Top of Records for processing

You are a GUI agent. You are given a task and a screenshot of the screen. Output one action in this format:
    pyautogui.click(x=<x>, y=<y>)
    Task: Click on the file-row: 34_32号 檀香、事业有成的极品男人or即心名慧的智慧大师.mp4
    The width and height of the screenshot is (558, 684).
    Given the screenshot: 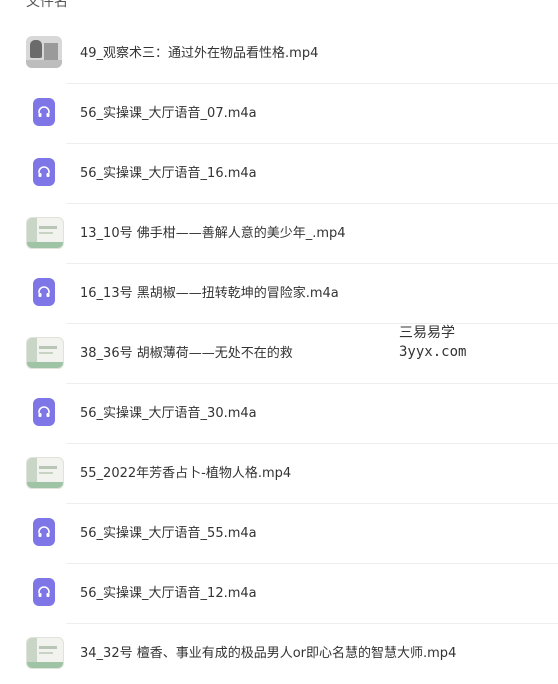 What is the action you would take?
    pyautogui.click(x=292, y=654)
    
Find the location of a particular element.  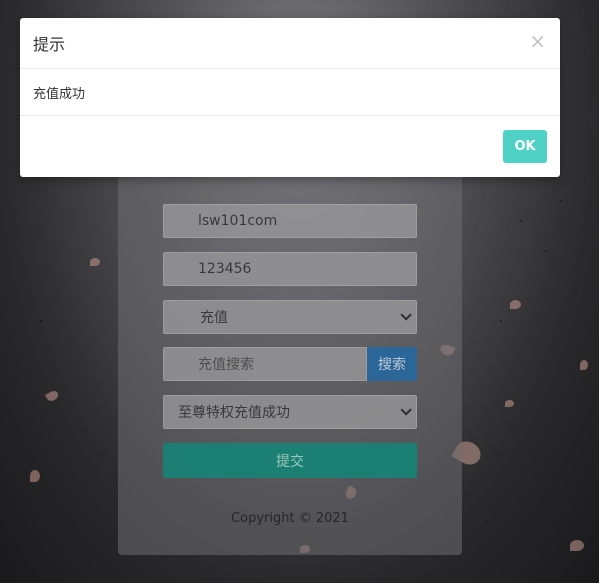

dialog-header: 提示 × is located at coordinates (290, 44).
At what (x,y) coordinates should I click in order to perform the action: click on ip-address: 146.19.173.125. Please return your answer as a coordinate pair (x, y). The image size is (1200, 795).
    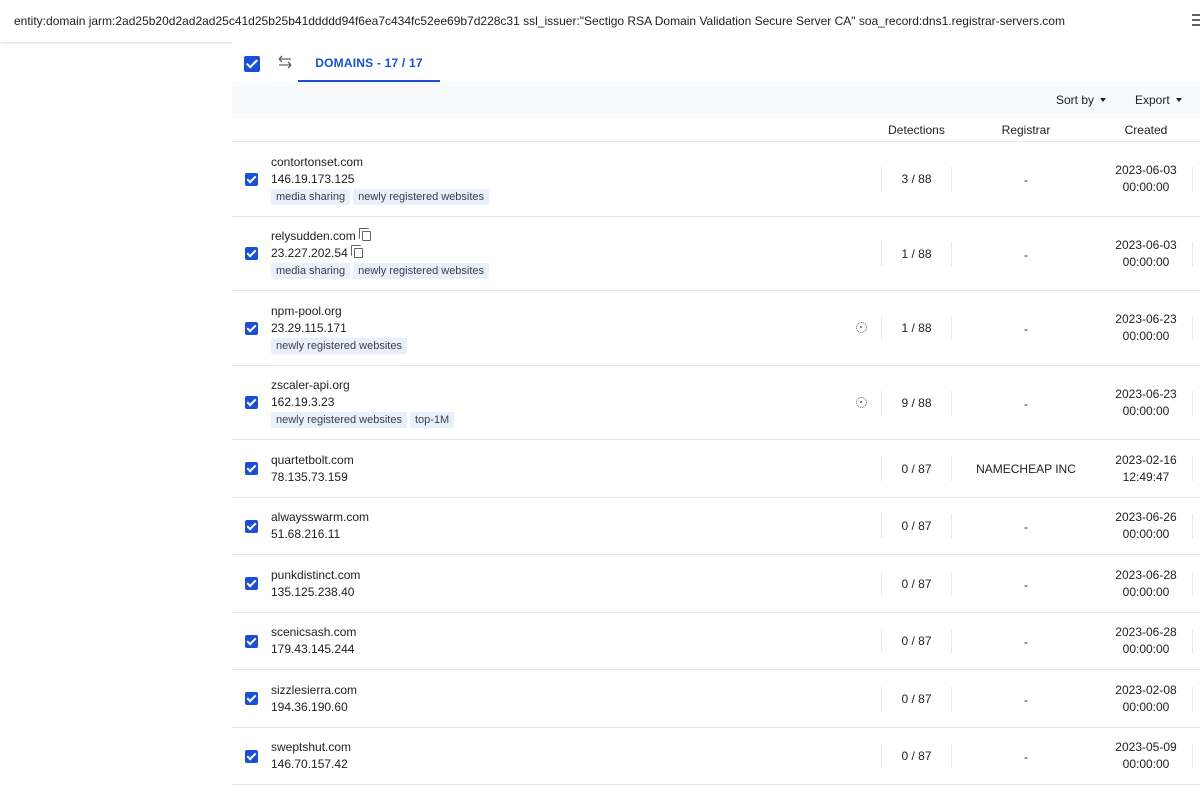
    Looking at the image, I should click on (312, 179).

Bottom of Records for processing

Exercise aim:
Reproduce verbatim the data beginning at the line that contains "Find the location of a particular element." and continuing through the end of the data, including both ends. Omit the pictures from your reproduction.

Answer section:
Find the location of a particular element.  

dialog-header: 提示 × is located at coordinates (290, 44).
At what (x,y) coordinates should I click in order to perform the action: click on ip-address: 146.19.173.125. Please return your answer as a coordinate pair (x, y). The image size is (1200, 795).
    Looking at the image, I should click on (312, 179).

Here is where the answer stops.